Still, Kaufman seemed on his way to becoming a star. In the span of 15 months, he had won on golf’s biggest tour; was the darling underdog story at Augusta National; enjoyed the spoils of newfound fame and fortune with buddies Spieth, Justin Thomas and Rickie Fowler on a spring break trip to Baker’s Bay in the Bahamas, the hijinks of which were splashed across social media; inked a lucrative deal with a beer company; and infamously (and mostly unsuccessfully) took on the waters of the Pacific in a kayak with Spieth as first mate off the coast of Oahu following a round at the Sony Open.

With all of it came 100,000 followers on Twitter and more than twice as many on Instagram, as Kaufman eagerly lived out his life on both for all to see.

Yet just as quickly as his star rose, it flamed out even faster and more spectacularly. Since that 2016 Masters, Kaufman has missed 38 cuts in 60 worldwide starts. The only cut he made this year was in January at the CareerBuilder Challenge in Palm Springs.

Robert Laberge/Getty Images
Kaufman is taking a medical exemption due to an elbow injury that has caused him to miss all but two cuts in 16 starts in 2017-’18.

Eight times this year he has shot in the 80s. His 74.89 scoring average ranks 203rd on the tour, and he ranks outside the top 200 in every major statistical category in the game, except for one: he’s 198th in strokes-gained/putting.

Along the way, Kaufman changed coaches, changed caddies and couldn’t get out of his own way, unable to process the overload of well-meaning advice and information that was coming in from all directions. In short, he wasn’t able to figure out which direction was up and knew his season (and exemption on tour) was quickly coming to an end.

“I never had to fight for my card before,” he said. “I overdid it. I was trying too hard, which is easy to do. You always run into the same guys on Wednesday afternoon on the range, and you almost never see those guys play well.”

That included Kaufman, whose forearm and wrist throbbed, like the headache that his year was fast becoming. The elbow soon followed. “I was icing them since February, twice a day, just to be able to play the next day,” he said. “It finally gave out on me.”
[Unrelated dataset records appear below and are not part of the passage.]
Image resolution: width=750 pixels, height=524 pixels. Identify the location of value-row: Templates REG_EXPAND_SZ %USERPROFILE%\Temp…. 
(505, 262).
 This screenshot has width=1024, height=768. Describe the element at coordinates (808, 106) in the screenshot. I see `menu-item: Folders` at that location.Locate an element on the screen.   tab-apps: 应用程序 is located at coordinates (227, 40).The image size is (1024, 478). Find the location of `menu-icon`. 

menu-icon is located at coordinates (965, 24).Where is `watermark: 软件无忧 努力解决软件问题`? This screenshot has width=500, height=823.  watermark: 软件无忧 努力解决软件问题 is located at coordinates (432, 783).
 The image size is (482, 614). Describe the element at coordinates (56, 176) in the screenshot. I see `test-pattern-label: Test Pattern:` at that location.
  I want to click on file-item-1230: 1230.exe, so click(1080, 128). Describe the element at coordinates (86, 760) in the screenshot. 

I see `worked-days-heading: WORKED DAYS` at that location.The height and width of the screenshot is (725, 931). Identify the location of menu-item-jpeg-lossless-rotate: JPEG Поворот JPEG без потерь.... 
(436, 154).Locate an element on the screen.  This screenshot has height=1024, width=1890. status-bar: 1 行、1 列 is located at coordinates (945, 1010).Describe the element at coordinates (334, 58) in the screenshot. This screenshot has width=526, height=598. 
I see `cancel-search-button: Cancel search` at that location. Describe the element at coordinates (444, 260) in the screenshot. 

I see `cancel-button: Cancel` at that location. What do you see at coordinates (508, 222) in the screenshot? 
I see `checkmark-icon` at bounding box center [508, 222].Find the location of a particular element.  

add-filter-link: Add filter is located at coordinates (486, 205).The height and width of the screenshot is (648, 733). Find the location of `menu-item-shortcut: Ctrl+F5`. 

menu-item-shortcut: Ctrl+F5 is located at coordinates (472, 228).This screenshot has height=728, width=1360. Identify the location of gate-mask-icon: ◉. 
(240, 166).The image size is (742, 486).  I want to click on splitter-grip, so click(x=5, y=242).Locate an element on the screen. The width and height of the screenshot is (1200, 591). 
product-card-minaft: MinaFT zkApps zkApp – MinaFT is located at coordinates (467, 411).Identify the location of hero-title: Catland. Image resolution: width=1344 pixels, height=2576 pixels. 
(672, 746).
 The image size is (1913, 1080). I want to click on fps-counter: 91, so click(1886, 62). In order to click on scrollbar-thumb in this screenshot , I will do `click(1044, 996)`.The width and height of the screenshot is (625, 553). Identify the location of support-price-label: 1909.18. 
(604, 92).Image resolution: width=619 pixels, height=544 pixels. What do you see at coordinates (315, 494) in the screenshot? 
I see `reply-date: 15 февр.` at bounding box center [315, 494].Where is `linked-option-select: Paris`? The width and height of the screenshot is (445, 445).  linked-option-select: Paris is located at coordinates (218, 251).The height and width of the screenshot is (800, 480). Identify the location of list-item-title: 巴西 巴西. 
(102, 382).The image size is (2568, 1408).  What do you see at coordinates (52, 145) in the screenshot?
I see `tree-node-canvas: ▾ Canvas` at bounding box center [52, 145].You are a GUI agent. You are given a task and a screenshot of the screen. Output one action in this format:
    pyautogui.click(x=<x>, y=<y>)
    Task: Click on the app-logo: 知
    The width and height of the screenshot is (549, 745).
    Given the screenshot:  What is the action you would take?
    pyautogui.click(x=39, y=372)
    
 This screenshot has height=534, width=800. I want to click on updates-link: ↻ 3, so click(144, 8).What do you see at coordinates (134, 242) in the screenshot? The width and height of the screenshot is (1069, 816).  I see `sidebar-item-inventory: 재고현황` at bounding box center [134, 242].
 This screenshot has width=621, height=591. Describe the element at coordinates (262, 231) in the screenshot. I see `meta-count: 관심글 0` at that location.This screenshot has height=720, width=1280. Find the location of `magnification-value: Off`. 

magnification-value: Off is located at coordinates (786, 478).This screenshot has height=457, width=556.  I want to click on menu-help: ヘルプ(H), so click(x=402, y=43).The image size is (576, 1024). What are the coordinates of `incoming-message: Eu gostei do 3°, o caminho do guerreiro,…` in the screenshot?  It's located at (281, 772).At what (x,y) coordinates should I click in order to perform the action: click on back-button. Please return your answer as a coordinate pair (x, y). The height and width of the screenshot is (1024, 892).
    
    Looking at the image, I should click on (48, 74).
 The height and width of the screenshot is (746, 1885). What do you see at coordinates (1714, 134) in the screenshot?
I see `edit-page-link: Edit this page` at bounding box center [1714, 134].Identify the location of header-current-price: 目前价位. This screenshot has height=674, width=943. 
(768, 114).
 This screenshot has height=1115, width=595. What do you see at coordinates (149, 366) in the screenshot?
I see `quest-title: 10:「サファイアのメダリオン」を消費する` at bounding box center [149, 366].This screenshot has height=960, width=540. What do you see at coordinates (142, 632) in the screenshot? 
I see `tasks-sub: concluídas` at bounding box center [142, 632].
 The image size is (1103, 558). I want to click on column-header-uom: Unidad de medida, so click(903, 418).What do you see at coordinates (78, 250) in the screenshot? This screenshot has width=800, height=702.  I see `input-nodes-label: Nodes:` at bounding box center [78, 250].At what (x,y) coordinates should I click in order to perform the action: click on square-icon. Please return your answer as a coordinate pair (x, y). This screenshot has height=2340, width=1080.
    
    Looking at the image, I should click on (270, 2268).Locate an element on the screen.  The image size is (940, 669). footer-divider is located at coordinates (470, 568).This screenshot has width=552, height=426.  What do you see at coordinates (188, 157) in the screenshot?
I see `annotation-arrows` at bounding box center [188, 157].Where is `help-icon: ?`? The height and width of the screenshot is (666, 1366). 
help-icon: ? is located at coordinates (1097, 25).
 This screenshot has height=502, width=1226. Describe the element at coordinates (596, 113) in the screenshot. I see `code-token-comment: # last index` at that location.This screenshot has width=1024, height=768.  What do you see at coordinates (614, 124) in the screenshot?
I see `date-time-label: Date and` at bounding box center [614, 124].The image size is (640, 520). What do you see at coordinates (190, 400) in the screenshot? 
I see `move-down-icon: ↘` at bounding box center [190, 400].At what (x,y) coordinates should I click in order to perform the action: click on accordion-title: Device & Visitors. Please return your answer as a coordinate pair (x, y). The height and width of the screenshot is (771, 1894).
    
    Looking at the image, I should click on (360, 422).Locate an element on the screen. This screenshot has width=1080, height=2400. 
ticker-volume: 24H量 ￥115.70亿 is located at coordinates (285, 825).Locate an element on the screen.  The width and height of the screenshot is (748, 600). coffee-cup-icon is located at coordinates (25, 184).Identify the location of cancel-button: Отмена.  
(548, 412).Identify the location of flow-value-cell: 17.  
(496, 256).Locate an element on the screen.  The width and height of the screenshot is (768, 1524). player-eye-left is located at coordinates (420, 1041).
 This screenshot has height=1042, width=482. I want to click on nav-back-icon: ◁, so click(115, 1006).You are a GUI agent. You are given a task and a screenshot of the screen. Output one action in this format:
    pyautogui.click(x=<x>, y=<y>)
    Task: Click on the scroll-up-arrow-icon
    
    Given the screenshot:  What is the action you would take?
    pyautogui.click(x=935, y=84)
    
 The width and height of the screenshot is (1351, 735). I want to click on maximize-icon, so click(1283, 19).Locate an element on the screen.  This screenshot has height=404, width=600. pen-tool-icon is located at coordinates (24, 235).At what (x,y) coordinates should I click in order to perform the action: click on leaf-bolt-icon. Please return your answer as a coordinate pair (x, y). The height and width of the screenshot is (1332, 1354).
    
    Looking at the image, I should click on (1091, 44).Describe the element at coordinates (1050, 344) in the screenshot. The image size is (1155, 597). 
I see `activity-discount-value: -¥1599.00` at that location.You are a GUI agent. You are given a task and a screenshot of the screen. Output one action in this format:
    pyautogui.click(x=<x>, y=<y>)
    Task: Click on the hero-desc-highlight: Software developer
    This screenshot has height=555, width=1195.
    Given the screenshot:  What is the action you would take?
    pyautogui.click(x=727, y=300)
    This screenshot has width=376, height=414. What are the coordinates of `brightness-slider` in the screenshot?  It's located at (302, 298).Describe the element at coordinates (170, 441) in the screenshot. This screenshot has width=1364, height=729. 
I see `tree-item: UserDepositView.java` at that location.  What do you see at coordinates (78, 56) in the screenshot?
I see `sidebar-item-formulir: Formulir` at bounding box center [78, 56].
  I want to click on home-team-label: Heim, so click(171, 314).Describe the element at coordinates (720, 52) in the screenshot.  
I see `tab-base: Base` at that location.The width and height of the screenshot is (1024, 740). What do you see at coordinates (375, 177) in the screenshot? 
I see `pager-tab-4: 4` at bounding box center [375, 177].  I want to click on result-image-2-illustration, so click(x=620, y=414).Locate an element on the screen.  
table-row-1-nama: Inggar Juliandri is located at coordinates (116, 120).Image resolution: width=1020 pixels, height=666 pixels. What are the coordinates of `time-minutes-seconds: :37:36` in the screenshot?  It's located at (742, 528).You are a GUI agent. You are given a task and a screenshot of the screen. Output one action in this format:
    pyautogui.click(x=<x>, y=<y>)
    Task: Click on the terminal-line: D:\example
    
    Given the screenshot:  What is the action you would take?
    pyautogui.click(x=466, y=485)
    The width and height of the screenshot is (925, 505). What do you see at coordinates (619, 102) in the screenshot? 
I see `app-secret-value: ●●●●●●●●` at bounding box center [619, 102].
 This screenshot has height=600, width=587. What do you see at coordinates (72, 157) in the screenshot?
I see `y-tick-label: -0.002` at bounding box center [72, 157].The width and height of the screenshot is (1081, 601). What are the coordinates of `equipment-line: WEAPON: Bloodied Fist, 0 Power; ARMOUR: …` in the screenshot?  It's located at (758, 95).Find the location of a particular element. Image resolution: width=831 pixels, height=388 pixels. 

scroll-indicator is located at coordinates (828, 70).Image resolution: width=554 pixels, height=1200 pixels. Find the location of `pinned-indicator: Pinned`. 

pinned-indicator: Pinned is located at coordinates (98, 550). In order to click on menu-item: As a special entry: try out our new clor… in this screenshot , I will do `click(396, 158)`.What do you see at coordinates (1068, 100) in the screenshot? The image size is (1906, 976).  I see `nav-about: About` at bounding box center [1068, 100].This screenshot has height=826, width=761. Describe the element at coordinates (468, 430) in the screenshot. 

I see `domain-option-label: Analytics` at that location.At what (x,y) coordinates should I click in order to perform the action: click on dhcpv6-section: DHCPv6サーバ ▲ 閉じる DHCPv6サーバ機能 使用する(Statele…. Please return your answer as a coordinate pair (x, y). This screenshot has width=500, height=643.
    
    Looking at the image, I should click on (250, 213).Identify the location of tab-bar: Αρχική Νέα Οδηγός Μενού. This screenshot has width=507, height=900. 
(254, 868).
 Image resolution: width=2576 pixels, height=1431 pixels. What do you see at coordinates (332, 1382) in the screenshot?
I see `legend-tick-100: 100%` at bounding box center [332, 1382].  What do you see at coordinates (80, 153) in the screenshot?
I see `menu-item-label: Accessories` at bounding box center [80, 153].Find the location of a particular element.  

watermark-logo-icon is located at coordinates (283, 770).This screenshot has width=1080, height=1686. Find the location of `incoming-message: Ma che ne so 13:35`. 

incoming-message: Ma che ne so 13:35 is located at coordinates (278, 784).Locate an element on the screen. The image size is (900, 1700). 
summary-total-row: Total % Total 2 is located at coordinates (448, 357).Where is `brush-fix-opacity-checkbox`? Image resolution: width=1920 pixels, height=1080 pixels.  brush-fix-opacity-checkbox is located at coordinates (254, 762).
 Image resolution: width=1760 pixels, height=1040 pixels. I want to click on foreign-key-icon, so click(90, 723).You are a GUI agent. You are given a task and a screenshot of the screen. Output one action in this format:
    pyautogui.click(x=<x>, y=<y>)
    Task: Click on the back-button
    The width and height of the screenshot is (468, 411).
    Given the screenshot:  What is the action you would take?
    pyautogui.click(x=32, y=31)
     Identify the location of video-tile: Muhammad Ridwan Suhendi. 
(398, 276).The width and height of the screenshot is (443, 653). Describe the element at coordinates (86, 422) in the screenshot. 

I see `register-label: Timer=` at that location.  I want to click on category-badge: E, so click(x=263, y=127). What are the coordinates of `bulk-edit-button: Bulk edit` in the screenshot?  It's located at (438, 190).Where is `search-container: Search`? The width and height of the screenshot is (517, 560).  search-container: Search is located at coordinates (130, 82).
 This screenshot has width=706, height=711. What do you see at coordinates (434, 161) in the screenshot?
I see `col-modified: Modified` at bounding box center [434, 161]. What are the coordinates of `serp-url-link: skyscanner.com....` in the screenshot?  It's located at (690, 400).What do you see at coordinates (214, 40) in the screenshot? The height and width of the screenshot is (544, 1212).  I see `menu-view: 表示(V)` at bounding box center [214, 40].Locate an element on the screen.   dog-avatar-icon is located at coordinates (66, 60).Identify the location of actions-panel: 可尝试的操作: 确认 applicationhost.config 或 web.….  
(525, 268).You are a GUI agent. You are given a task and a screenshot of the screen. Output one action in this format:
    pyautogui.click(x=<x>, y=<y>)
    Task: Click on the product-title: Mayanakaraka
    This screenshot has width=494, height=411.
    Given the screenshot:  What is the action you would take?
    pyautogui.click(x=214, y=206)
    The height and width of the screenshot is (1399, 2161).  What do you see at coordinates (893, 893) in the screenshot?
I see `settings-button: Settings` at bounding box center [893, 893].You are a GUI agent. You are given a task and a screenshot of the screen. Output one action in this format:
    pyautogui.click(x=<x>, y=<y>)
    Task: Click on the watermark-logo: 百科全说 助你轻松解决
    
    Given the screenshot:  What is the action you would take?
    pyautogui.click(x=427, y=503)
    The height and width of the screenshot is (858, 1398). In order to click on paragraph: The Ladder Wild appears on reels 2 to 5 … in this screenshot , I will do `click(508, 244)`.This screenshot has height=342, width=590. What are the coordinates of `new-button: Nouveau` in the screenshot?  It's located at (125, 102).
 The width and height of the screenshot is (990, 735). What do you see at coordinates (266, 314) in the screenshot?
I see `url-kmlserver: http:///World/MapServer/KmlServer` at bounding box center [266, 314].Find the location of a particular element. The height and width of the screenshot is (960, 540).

It didn’t help any, either, that one of his favorite outlets, social media, had turned less, well, social amid his struggles.

“Social media doesn’t help,” Kaufman said. “That place sucks. It was so great for me for so long, but it was never anything good the last six months. When I go to Twitter, it’s like reading the newspaper for me. Well, I don’t wanna see Tom or Joe telling me how bad I suck when I read the newspaper.”

Kaufman took a two-month sabbatical from Twitter and Instagram earlier this year and has tried to be more low key with each since, though he was happy to share some snaps from his wedding in April to high school sweetheart Francie Harris. Settling into married life and a routine at home in Birmingham during his off time has helped as well, providing stability and a bit of clarity, as has working with sport psychologist Dr. Bhrett McCabe.

“It was great to just be able to focus on what I’m trying to accomplish,” said Kaufman, who admits that outside of watching Tiger Woods or keeping up with friends Spieth, Thomas, Fowler and others, he doesn’t watch much golf. “A lot of things about social media are great. I love that I can interact with fans and other players. It’s the way things are moving and a way that you can market yourself. But I need to focus on my golf.”

It took a while to learn that and how to avoid a lot of the other pitfalls that go with success coming so quickly, he admitted.

“I didn’t have one low point, I had a lot of low points,” he said. “It was just a big washing machine cycle every week. Mentally, I lost a lot of confidence.

“If I could do it over again, I wouldn’t have played as much when I was struggling. My bad golf is a lot worse than other guys’ bad golf because I’m an aggressive player. But with the time off I’ve been able to remember all the good golf I have played, and I realised my best golf is in front of me.”